◆ **Exercise instructions**
Render the material below as a JSON list of strings, one string per line, and leave out any blank lines.

* begin Data section *

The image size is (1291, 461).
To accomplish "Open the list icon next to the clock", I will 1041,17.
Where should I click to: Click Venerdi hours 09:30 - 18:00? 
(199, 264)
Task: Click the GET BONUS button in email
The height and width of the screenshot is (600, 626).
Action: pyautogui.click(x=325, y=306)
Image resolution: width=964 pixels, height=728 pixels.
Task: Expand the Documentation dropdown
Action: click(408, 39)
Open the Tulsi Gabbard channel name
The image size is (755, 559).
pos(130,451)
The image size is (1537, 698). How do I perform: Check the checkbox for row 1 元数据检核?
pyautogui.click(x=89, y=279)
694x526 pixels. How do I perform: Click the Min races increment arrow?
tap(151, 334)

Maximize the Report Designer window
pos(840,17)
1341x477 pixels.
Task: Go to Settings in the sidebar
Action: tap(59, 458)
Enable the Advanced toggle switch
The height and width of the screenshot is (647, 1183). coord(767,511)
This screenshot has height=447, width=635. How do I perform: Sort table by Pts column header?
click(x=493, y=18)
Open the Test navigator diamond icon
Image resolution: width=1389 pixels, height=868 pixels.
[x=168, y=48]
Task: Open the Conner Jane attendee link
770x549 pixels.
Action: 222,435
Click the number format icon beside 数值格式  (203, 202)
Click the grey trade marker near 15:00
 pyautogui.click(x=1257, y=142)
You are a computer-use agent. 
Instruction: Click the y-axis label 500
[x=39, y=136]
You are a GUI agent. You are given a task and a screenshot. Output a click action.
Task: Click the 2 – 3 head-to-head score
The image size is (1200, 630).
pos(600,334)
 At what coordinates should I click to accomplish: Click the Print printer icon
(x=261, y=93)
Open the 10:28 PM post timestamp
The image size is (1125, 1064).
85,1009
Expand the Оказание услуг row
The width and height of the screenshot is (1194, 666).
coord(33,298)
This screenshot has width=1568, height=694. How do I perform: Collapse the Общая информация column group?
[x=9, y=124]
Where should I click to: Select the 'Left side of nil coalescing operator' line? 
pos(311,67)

* end Data section *

◆ **Exercise output**
[
  "The image size is (1291, 461).",
  "To accomplish \"Open the list icon next to the clock\", I will 1041,17.",
  "Where should I click to: Click Venerdi hours 09:30 - 18:00? ",
  "(199, 264)",
  "Task: Click the GET BONUS button in email",
  "The height and width of the screenshot is (600, 626).",
  "Action: pyautogui.click(x=325, y=306)",
  "Image resolution: width=964 pixels, height=728 pixels.",
  "Task: Expand the Documentation dropdown",
  "Action: click(408, 39)",
  "Open the Tulsi Gabbard channel name",
  "The image size is (755, 559).",
  "pos(130,451)",
  "The image size is (1537, 698). How do I perform: Check the checkbox for row 1 元数据检核?",
  "pyautogui.click(x=89, y=279)",
  "694x526 pixels. How do I perform: Click the Min races increment arrow?",
  "tap(151, 334)",
  "Maximize the Report Designer window",
  "pos(840,17)",
  "1341x477 pixels.",
  "Task: Go to Settings in the sidebar",
  "Action: tap(59, 458)",
  "Enable the Advanced toggle switch",
  "The height and width of the screenshot is (647, 1183). coord(767,511)",
  "This screenshot has height=447, width=635. How do I perform: Sort table by Pts column header?",
  "click(x=493, y=18)",
  "Open the Test navigator diamond icon",
  "Image resolution: width=1389 pixels, height=868 pixels.",
  "[x=168, y=48]",
  "Task: Open the Conner Jane attendee link",
  "770x549 pixels.",
  "Action: 222,435",
  "Click the number format icon beside 数值格式  (203, 202)",
  "Click the grey trade marker near 15:00",
  " pyautogui.click(x=1257, y=142)",
  "You are a computer-use agent. ",
  "Instruction: Click the y-axis label 500",
  "[x=39, y=136]",
  "You are a GUI agent. You are given a task and a screenshot. Output a click action.",
  "Task: Click the 2 – 3 head-to-head score",
  "The image size is (1200, 630).",
  "pos(600,334)",
  " At what coordinates should I click to accomplish: Click the Print printer icon",
  "(x=261, y=93)",
  "Open the 10:28 PM post timestamp",
  "The image size is (1125, 1064).",
  "85,1009",
  "Expand the Оказание услуг row",
  "The width and height of the screenshot is (1194, 666).",
  "coord(33,298)",
  "This screenshot has width=1568, height=694. How do I perform: Collapse the Общая информация column group?",
  "[x=9, y=124]",
  "Where should I click to: Select the 'Left side of nil coalescing operator' line? ",
  "pos(311,67)"
]